> _TASK ITEM_: Return, exactly as written, every line from the first line of the data below through the line that contains "You are a computer-use agent. This".

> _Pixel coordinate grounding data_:
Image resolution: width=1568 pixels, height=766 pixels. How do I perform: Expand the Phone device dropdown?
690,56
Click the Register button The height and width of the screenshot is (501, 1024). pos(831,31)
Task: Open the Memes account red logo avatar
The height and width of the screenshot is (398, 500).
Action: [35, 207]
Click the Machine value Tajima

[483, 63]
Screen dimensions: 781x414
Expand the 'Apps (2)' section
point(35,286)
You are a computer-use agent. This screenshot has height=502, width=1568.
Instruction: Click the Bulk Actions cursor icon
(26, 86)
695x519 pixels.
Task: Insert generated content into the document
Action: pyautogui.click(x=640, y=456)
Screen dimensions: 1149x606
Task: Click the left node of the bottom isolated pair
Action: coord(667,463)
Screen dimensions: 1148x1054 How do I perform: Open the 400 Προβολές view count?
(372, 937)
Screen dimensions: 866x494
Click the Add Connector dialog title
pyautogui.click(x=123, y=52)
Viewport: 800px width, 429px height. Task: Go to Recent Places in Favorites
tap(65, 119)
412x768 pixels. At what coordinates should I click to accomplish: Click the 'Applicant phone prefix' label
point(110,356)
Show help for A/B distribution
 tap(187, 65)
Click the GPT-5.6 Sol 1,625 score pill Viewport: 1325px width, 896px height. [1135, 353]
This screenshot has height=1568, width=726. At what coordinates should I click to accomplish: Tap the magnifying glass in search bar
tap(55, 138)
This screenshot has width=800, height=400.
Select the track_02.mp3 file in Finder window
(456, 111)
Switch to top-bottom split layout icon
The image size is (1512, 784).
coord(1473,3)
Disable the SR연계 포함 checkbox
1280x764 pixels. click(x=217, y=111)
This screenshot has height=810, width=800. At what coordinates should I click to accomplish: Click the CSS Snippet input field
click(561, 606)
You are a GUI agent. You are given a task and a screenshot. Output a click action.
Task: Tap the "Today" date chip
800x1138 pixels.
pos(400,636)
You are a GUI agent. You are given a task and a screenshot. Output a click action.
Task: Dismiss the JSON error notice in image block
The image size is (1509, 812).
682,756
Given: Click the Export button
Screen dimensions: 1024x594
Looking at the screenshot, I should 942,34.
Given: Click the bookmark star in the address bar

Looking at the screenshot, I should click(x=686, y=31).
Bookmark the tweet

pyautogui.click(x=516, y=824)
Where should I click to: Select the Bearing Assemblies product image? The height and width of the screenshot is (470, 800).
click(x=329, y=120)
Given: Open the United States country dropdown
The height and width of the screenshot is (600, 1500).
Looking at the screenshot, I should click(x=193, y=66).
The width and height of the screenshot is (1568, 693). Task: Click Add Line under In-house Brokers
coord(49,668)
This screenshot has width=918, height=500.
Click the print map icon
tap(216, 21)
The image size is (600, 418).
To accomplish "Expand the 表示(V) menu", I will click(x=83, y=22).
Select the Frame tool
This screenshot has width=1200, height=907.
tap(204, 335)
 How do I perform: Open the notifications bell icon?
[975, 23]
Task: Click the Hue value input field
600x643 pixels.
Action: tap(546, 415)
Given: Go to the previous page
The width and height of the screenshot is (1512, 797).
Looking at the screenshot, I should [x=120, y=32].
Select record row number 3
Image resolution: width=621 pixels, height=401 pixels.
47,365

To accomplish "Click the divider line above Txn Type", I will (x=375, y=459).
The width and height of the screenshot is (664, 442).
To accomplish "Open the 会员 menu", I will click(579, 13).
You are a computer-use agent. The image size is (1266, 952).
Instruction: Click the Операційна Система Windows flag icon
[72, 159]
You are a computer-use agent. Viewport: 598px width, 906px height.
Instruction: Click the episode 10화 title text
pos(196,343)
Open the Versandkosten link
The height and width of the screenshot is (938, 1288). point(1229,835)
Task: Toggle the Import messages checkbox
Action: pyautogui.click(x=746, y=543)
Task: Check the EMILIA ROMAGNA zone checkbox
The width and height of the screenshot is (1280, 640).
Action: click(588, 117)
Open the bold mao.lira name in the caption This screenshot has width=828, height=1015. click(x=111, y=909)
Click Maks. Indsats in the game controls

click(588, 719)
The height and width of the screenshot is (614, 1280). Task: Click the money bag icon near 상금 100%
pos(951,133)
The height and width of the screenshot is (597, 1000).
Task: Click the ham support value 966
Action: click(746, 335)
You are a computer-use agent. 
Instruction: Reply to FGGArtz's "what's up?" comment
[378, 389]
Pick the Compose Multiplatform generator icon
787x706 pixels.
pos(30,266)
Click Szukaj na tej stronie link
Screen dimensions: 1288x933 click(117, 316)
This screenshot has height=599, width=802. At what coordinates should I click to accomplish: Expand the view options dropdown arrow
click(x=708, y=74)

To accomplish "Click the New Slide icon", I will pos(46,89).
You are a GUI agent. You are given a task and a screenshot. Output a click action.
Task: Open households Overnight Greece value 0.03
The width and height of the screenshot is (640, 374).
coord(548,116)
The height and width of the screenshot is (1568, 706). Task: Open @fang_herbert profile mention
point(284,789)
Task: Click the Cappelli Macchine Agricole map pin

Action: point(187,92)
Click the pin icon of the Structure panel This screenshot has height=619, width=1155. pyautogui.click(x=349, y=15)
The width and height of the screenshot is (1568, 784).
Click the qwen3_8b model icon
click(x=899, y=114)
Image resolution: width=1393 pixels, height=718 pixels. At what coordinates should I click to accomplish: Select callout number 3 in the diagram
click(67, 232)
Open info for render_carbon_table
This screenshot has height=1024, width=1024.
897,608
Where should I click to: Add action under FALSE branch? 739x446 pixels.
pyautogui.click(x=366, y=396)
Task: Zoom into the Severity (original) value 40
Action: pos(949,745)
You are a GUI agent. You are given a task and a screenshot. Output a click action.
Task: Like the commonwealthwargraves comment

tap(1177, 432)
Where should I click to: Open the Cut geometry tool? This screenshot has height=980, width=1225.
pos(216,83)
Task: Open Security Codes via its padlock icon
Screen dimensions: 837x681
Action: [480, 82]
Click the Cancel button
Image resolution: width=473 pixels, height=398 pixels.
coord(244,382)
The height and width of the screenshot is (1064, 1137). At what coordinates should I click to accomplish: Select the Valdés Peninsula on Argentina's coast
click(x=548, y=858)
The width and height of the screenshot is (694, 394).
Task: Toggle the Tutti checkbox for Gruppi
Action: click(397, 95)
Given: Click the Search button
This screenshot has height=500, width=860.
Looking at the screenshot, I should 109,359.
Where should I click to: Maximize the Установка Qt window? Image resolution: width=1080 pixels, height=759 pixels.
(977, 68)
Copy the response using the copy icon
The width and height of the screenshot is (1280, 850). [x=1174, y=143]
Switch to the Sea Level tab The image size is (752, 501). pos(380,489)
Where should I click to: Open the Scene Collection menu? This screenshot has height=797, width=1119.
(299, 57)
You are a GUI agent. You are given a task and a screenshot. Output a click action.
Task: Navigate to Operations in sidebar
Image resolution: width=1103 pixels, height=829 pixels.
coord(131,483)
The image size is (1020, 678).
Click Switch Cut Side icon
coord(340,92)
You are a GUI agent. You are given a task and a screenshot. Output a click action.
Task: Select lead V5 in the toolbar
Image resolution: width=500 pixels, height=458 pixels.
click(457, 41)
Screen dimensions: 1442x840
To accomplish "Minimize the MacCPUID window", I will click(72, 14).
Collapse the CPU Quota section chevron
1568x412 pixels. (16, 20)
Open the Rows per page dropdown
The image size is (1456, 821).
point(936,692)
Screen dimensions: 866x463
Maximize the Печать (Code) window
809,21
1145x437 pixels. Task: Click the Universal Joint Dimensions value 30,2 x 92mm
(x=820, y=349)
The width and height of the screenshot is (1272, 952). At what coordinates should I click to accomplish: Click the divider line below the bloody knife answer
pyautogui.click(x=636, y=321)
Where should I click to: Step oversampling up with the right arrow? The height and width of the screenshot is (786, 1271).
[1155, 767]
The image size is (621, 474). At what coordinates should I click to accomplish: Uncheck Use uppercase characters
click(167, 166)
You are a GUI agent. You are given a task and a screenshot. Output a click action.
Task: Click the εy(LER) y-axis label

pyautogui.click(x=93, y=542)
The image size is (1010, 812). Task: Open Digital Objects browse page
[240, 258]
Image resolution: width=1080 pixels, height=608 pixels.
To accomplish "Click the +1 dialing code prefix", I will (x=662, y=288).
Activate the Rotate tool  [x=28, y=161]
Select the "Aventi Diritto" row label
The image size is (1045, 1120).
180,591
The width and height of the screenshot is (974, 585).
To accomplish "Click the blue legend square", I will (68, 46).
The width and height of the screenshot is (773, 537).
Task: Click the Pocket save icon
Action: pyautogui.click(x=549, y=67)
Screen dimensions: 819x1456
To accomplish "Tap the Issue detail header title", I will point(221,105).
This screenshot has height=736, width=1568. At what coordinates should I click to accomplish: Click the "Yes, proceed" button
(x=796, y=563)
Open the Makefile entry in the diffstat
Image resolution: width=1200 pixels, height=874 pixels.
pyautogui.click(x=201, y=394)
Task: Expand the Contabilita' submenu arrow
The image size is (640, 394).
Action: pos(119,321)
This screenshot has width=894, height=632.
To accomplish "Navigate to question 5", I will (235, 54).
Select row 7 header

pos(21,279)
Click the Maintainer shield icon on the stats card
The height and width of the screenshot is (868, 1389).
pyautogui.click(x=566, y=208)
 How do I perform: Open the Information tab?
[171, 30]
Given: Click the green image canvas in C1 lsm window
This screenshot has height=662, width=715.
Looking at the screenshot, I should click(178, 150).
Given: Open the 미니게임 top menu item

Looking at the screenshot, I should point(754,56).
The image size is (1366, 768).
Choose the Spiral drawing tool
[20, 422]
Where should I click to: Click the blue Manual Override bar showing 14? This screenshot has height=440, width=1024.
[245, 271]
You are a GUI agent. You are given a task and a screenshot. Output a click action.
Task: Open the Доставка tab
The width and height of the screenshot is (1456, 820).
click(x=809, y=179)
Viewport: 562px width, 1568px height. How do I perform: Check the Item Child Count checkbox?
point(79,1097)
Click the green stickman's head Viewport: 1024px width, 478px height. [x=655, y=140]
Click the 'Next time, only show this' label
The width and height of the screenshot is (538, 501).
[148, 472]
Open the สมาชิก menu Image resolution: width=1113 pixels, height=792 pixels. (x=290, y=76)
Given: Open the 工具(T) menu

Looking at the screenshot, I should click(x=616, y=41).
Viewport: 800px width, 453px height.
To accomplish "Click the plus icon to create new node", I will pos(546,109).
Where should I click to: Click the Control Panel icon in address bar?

> _RESPONSE TO THIS TASK_:
Image resolution: width=1568 pixels, height=766 pixels. How do I perform: Expand the Phone device dropdown?
690,56
Click the Register button The height and width of the screenshot is (501, 1024). pos(831,31)
Task: Open the Memes account red logo avatar
The height and width of the screenshot is (398, 500).
Action: [35, 207]
Click the Machine value Tajima

[483, 63]
Screen dimensions: 781x414
Expand the 'Apps (2)' section
point(35,286)
You are a computer-use agent. This screenshot has height=502, width=1568.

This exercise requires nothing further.